## Stored records

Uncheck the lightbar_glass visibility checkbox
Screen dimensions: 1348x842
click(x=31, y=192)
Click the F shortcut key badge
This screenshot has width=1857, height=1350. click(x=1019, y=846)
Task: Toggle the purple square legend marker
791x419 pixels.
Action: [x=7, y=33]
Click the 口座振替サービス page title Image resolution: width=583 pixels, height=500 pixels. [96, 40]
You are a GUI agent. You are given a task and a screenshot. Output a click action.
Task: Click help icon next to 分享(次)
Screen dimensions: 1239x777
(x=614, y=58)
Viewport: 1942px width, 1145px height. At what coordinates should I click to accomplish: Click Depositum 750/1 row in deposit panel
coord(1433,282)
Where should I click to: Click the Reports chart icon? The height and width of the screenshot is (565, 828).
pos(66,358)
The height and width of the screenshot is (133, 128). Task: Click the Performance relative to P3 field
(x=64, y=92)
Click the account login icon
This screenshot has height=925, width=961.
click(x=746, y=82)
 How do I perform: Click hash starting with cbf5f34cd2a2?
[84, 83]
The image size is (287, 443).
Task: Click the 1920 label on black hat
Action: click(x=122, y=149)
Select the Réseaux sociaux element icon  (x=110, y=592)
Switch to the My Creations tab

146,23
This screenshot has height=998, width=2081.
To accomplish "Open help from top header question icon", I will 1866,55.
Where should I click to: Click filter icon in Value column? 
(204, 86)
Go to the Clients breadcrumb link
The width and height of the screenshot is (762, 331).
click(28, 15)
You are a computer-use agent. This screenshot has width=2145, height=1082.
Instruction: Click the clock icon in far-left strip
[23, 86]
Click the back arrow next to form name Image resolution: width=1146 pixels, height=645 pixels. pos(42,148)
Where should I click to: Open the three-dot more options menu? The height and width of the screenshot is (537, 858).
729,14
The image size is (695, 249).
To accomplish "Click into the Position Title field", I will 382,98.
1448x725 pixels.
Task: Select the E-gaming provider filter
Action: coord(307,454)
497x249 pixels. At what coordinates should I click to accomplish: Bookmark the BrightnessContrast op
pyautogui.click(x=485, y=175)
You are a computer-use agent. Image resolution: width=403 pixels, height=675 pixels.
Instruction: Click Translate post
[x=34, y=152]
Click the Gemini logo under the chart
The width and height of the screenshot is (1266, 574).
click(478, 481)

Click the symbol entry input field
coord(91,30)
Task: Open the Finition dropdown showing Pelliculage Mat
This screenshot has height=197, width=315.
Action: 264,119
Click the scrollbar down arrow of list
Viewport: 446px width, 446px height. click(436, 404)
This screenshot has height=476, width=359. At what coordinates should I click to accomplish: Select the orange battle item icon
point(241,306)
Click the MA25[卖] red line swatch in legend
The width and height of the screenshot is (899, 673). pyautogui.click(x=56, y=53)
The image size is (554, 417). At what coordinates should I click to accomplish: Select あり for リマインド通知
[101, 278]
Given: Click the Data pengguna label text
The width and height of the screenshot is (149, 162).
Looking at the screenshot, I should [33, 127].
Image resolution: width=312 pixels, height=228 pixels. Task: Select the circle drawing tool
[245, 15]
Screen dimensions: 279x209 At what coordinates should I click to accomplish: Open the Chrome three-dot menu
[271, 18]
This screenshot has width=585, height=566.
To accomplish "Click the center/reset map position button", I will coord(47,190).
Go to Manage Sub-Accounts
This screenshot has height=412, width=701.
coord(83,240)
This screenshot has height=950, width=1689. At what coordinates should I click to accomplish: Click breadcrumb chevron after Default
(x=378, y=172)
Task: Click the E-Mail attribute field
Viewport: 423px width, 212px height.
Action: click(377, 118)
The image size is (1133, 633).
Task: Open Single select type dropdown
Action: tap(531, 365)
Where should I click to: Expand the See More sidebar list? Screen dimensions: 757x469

## WRITTEN EXERCISE
Duplicate everything from the line containing "This screenshot has height=476, width=359." down to the end of the material above, keeping every line unchanged.

## ANSWER FOR THIS EXERCISE
This screenshot has height=476, width=359. At what coordinates should I click to accomplish: Select the orange battle item icon
point(241,306)
Click the MA25[卖] red line swatch in legend
The width and height of the screenshot is (899, 673). pyautogui.click(x=56, y=53)
The image size is (554, 417). At what coordinates should I click to accomplish: Select あり for リマインド通知
[101, 278]
Given: Click the Data pengguna label text
The width and height of the screenshot is (149, 162).
Looking at the screenshot, I should [33, 127].
Image resolution: width=312 pixels, height=228 pixels. Task: Select the circle drawing tool
[245, 15]
Screen dimensions: 279x209 At what coordinates should I click to accomplish: Open the Chrome three-dot menu
[271, 18]
This screenshot has width=585, height=566.
To accomplish "Click the center/reset map position button", I will coord(47,190).
Go to Manage Sub-Accounts
This screenshot has height=412, width=701.
coord(83,240)
This screenshot has height=950, width=1689. At what coordinates should I click to accomplish: Click breadcrumb chevron after Default
(x=378, y=172)
Task: Click the E-Mail attribute field
Viewport: 423px width, 212px height.
Action: click(377, 118)
The image size is (1133, 633).
Task: Open Single select type dropdown
Action: tap(531, 365)
Where should I click to: Expand the See More sidebar list? Screen dimensions: 757x469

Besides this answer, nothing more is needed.